Between those who understand that the Graves bill is but one small yet necessary attempt to stop the leftward turning of the socialist ratchet. And those who, fearing the loss of their own House or Senate seat or losses in general, refuse to stand and fight.

The irony?

As history shows, it was Reagan who won the battle — not Gerald Ford.

Reagan’s historic status as a great American president — and to the point here his considerable political success in the day — is precisely related to the fact that he never hesitated to draw a bright line separating himself from his opponents, GOP moderates included. 

Running from the fight is exactly the wrong thing to do.

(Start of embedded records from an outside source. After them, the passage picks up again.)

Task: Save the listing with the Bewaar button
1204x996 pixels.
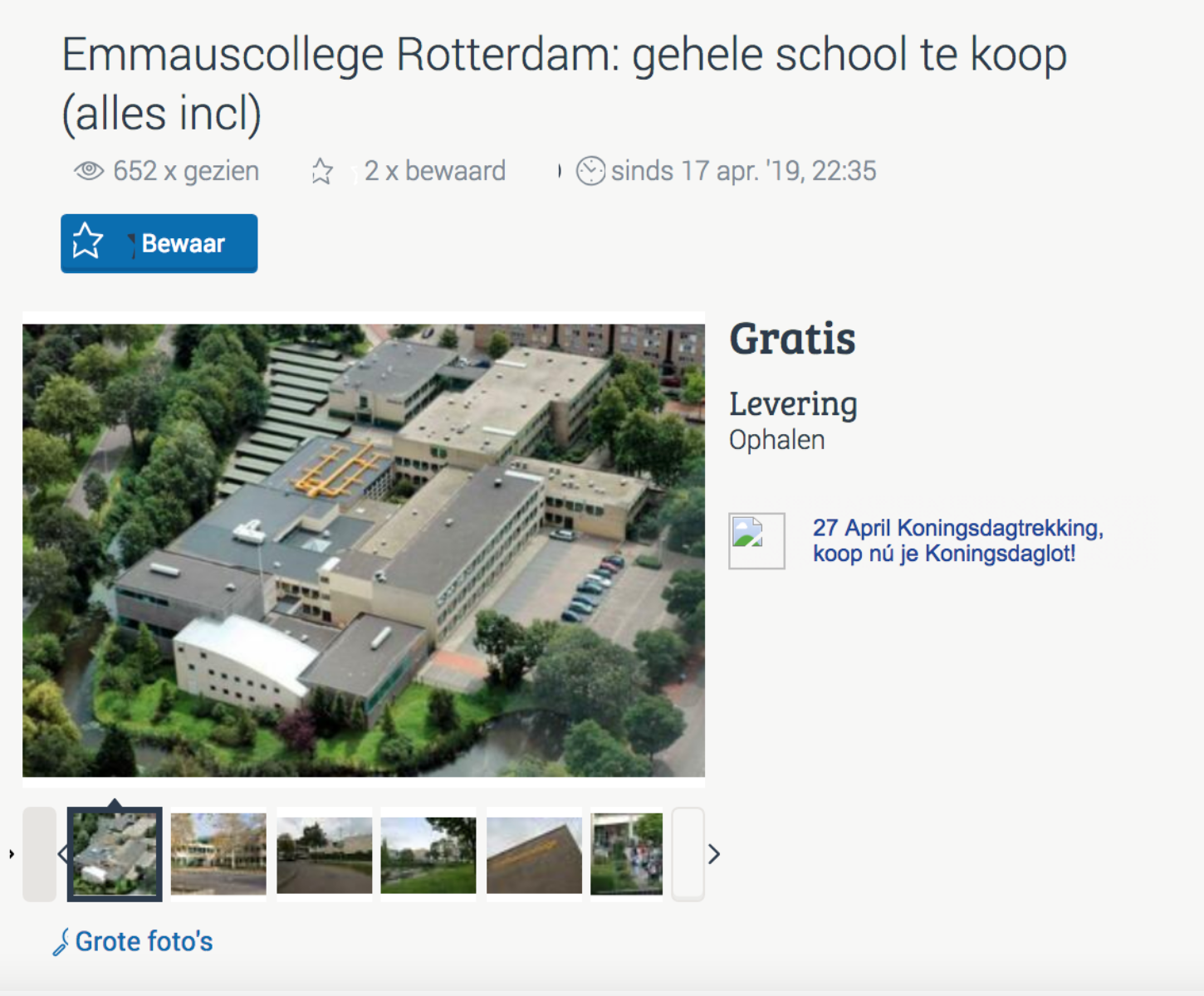Action: [x=159, y=243]
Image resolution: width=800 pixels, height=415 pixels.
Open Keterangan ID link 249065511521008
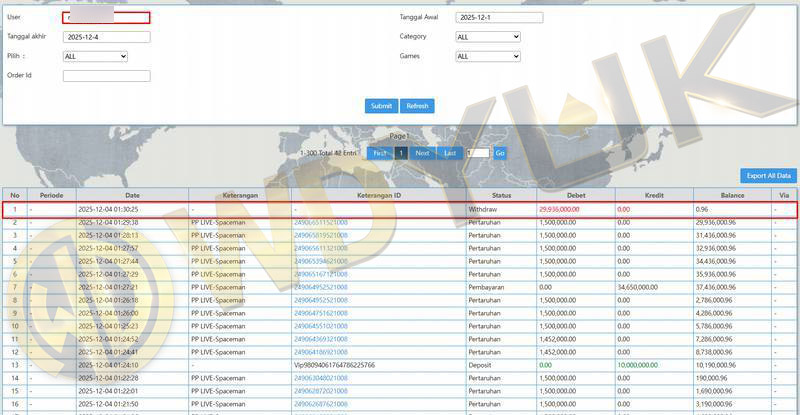click(x=320, y=222)
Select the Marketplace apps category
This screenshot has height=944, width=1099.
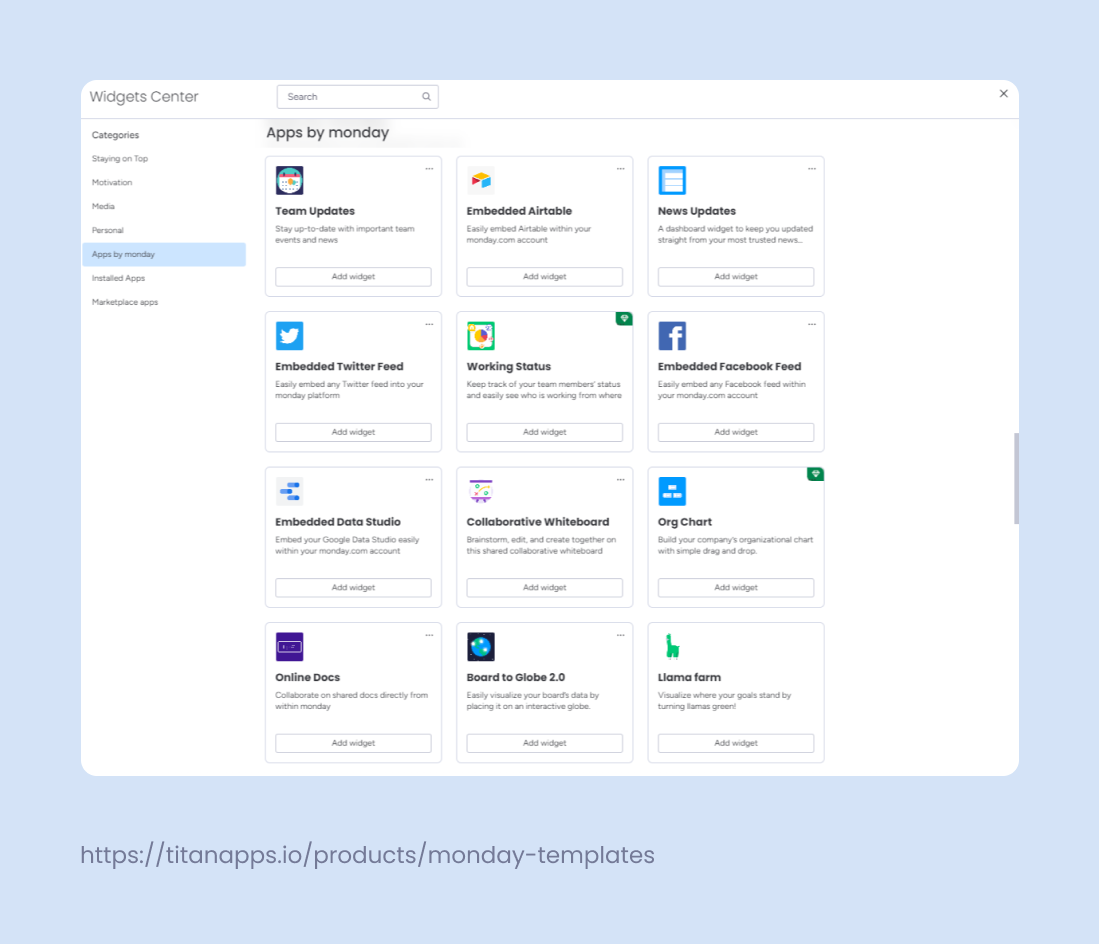[x=124, y=302]
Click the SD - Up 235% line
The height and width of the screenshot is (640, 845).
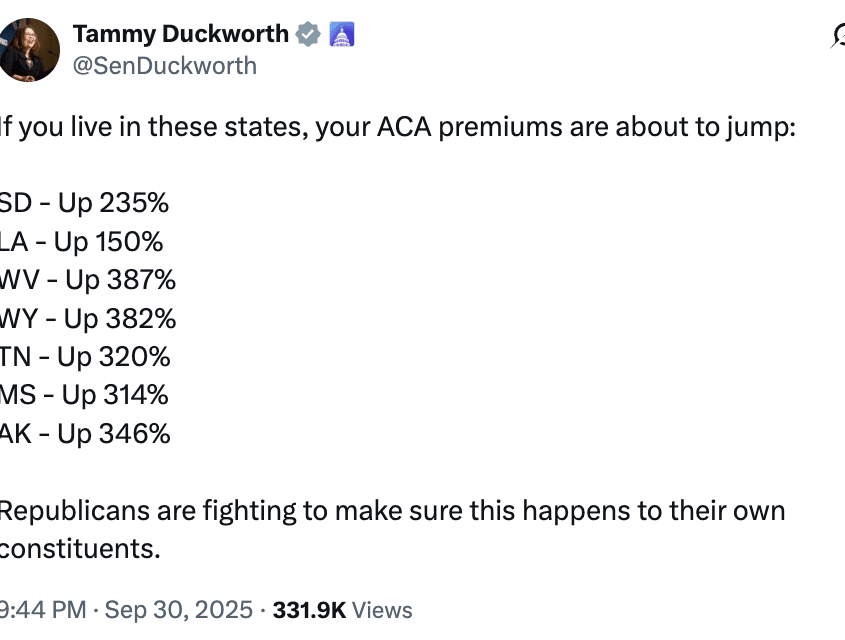tap(84, 203)
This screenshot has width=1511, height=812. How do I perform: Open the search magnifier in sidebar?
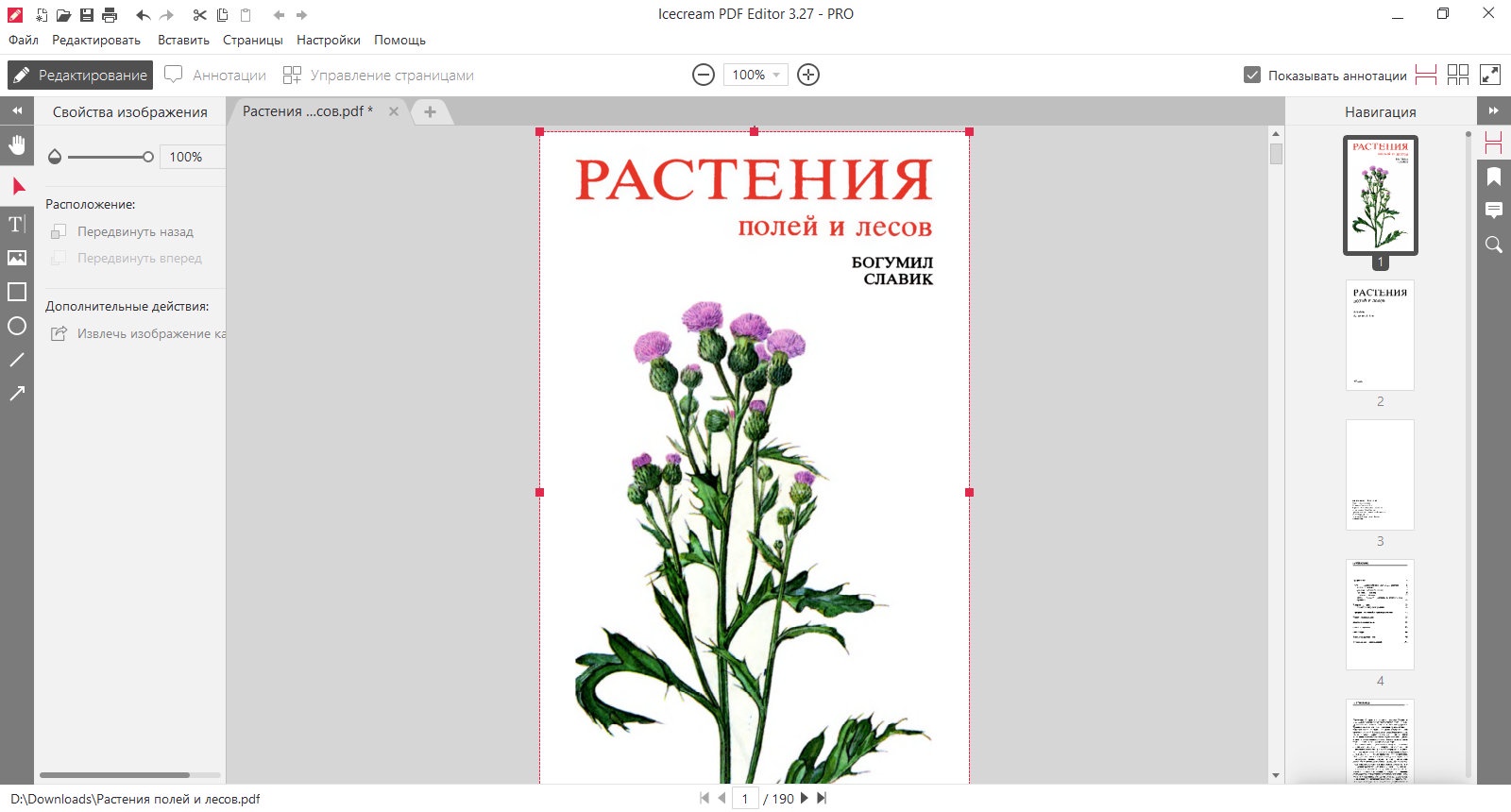point(1494,245)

After decades of this battle, one would think that there is an understanding that the certain path to defeat for House Republicans is abandoning and hence angering their own base. Can Democrats take back the House in 2014? Of course they can — if the GOP’s conservative base simply refuses to show up and vote. It happened in 2006 — and it can happen again. The reason the GOP won the House in 1994 (for the first time in forty years) and took it back again in 2010 was not because they pledged acquiescence to the next turning of the socialist ratchet — but because they pledged to fight to stop it come hell or high water.

What Ted Cruz and Tom Graves and a handful of others are about is to stop the next turn of the socialist ratchet. 

Will they get help? Or not?

Stay tuned for the latest battle between the Reagan and Ford wings — the winning and losing wings — of the Republican Party.

The choice is simple 

Are House Republicans a fraternal order?

Or will House Republicans unite and stand up — win or lose — to oppose the latest turn of the socialist ratchet?

Knowing that sometimes to lose — is to win.